But Hurricane Harvey should serve as a reminder to New Yorkers, the most important being to prepare for the next catastrophic weather event.
It's important to have a plan because there's so much uncertainty surrounding these major storms. Sometimes they completely miss, sometimes the damage is worse than expected. You should always be hoping for the best but preparing for the worst.
Many residents of Houston were trapped in their homes when they were advised against evacuating. And truthfully, many people cannot afford to leave their homes for a prolonged period of time.
That's why it's important now, not three days before the storm, to come up with a plan of evacuation. Make sure you have an emergency kit in case you need to leave town for a few days, if that's an option. If you have a family member nearby outside of a flood zone, make a plan now.
If you don't have the means to leave, make sure your home is stocked with supplies like fresh water and emergency chargers for phones and radios. It could make all the difference.
Hurricane Harvey should also be a reminder to the city that green infrastructure is more important than high-rise developments along the waterfront.

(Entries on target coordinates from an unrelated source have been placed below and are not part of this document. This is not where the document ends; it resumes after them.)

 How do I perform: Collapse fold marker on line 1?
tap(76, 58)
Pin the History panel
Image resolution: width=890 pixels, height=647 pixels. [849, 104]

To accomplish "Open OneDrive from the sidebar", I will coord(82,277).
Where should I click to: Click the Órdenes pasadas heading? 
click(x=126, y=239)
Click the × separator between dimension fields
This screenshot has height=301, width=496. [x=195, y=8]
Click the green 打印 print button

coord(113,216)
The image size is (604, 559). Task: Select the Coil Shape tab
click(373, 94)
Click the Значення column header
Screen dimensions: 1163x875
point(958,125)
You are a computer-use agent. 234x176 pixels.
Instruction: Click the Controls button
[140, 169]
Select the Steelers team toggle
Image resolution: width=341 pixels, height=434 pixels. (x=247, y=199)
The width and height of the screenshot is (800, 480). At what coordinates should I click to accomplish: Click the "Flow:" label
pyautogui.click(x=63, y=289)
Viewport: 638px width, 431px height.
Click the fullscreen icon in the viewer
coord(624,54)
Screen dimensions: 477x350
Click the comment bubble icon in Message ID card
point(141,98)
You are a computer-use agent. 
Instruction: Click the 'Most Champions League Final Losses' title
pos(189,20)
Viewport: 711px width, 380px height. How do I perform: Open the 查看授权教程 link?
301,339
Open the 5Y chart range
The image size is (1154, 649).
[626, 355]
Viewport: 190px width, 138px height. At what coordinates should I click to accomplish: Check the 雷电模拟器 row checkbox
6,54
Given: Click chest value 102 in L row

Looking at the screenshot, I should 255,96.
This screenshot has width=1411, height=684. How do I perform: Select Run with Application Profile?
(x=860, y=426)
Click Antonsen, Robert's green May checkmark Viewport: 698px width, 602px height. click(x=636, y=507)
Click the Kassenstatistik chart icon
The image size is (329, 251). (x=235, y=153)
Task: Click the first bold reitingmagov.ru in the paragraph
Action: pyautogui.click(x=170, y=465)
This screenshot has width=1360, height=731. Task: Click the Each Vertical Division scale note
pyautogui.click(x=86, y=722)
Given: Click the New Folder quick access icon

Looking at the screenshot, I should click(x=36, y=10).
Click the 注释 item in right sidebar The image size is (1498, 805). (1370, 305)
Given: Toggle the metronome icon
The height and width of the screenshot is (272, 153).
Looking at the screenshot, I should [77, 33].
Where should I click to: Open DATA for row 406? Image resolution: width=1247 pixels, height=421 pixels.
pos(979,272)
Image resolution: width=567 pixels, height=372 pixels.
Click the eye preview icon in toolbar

In low-lying areas like Long Island City and Williamsburg, the city should be focusing more time and energy on resiliency measures instead of letting the waterfront become populated with luxury towers.
For example, the city announced they are planning on building a school, offices and 1,000 apartments in a hurricane evacuation zone in Long Island City. A petition was circulated calling instead for public parkland on the city-owned property, which would make the area more resistant to flooding.
The final reminder is one of charity. If you have the means, find a reputable local organization like local food banks or animal rescues and donate.